In yoga, as in life, it’s easy to get tangled up in the net of perfection. We see someone in the “fullest expression” of a yoga pose, and this becomes our end goal. Anything short of achieving this end goal is viewed as merely a way station to getting there.
But where, exactly, are we getting to? If we really stop and think, is it realistic to assume that once we’re finally able to get our leg over our head into bendy-pretzel pose, then, for real this time, we’ll be complete?
Of course not. Because life will continue on even after we’ve mastered bendy-pretzel pose. We’ll still have bills to pay and dentist appointments. Buddhist teacher Jack Kornfield’s book title captures this well: “After the Ecstasy, the Laundry.”
But if we’re not reaching for perfection, what then? How do we approach yoga, and life, without the endless drive to attain some imagined end goal?
Attachment to Form
About a year ago, I was struggling with fear over starting a new business, because I was worried it might take away from my first business, which I still loved and had no intention of closing. My guides gave me a useful tool to help explore this fear and to transform it: the idea of attachment to form.
They explained that everything we perceive in the manifest world (i.e. the things we can perceive through our five senses) is a temporary form–our bodies, our jobs, that rock over there, my business that I was so afraid of ruining. Energy flows through these forms and is temporarily housed in these forms. As physical beings, it’s often easier for us to perceive the forms than it is for us to perceive the energy within them, just in the same way that it’s probably easier for you to feel your skin than your aura.
What this means is that we’re predisposed to thinking that reality consists of the form and the form alone. It’s harder for us to see that, even when the form passes away, the energy still exists, available to enliven another form. And thus, we get really, really attached to particular forms. For example, with my business, I was really attached to a specific form of experiencing the energy that was temporarily housed in my current business, and I was afraid that if that form changed, I’d lose my connection to this energy. In truth, the things that I love about my business can be experienced in a multitude of forms if I am open to that possibility.
When we become overly attached to specific forms, we often blind ourselves to the possibility of experiencing that energy in any other way, but by working on the fear and attachment, we liberate ourselves and see that we can experience that energy over here and over here…and over there, too.
What’s this got to do with yoga?
If we shift our thinking, we can see that physical yoga poses are forms. They are temporary forms in which energy can be experienced. Let’s think of down dog for a moment and pretend that the “ideal” version of the pose looks something like this (image from YogaJournal.com):
Think of this image like the container of the pose.

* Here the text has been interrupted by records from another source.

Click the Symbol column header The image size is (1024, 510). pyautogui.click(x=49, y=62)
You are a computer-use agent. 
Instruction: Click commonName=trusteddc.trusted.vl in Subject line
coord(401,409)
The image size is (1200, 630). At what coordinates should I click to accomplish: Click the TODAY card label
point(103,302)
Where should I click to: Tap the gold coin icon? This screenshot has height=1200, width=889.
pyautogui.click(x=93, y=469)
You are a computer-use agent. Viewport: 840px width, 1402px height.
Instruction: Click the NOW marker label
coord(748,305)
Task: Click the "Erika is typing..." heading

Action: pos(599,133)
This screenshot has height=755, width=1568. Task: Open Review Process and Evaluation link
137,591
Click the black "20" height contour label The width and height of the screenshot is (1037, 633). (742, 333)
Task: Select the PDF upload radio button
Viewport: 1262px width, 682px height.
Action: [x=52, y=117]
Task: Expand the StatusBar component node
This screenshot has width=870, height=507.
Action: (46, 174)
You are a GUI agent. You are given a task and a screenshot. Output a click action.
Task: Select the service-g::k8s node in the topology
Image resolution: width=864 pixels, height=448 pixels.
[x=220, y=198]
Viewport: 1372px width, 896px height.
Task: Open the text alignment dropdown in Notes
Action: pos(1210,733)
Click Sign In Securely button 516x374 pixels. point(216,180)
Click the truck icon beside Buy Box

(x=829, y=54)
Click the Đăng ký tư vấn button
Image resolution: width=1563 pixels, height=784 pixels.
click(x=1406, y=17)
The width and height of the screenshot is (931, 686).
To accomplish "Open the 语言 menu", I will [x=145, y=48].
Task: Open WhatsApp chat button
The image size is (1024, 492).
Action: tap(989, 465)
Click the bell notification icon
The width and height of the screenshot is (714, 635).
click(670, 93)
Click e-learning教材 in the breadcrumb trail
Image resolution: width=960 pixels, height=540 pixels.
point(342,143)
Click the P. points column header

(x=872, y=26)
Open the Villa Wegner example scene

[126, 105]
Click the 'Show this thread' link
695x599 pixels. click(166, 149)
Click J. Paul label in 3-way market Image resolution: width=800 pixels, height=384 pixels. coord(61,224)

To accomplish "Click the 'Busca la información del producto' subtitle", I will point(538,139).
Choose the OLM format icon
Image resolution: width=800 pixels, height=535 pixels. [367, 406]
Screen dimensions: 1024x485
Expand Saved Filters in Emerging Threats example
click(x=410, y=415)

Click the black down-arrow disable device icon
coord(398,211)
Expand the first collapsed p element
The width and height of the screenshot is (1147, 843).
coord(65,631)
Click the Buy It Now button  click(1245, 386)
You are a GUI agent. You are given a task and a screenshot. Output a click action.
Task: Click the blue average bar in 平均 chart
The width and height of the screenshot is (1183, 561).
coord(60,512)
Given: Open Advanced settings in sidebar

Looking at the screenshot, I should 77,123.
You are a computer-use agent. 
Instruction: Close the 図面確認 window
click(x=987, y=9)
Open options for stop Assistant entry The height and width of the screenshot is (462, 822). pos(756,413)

You are not restricted, however, to only experiencing the energy flowing through this pose by achieving a posture that looks exactly like that. If you use the pose as a way to explore energy, perhaps your energy flows into your legs and you notice that you want to bend your knees. Or maybe you want to lift your heels off the mat. Or you want to feel the elongation of your spine but instead you want to drop down and do it on your mat, in child’s pose.
All of these are ways to experience the energy flowing through you in relationship to the container or temporary form of down dog. Your pose might not look anything like the one above and yet you’re experiencing that energy just beautifully, thank you very much.
When we release the belief that the ideal in our mind is the end goal and instead treat it merely as inspiration to explore, we don’t force our body into poses that might be doing more harm than good based on our unique anatomy and physiology. We don’t force ourselves into a variation of a pose simply because we were able to do it yesterday. Or because the person next to us in class is doing it. Or because the photo we saw in Yoga Journal looks so freakin’ cool.
We use the forms of yoga poses to have a conversation with our body, to learn what our energy feels like when it’s flowing this way or that, and it’s hard to hear the conversation when we’re busy shouting over it with our ideas of what the perfect pose looks like and the fear that we’re not doing it right.
Yoga can be a time to practice letting go of our habitual ways of relating to the world, a time to release the fear that if we’re not perfect, we’re unworthy. To experiment with variations of a pose and finding that even when it doesn’t match the ideal in our mind, hey, look at that–the world didn’t explode. We’re still fine.
Or it can be a time to reinforce the habits we exhibit in the world. We can use our practice to force and strive, to struggle and berate ourselves for not being perfect.
We have a choice. And no matter what we chose yesterday or five minutes ago, we have the power to choose differently in each present moment.
If you’re forcing your body into pretzel bend, even though you can feel a tweak in your lower back and you can’t remember the last time you breathed, choose now to pause. Breathe in softness and self-acceptance. Breathe out fear. Breathe in love.
Listen to your body. What’s your spine saying to you in this pose? Your knees? Your heart?
Remember what it feels like for movement to be fun and exploratory. We all did it naturally as kids and we can get it back–one breath, one pose at a time.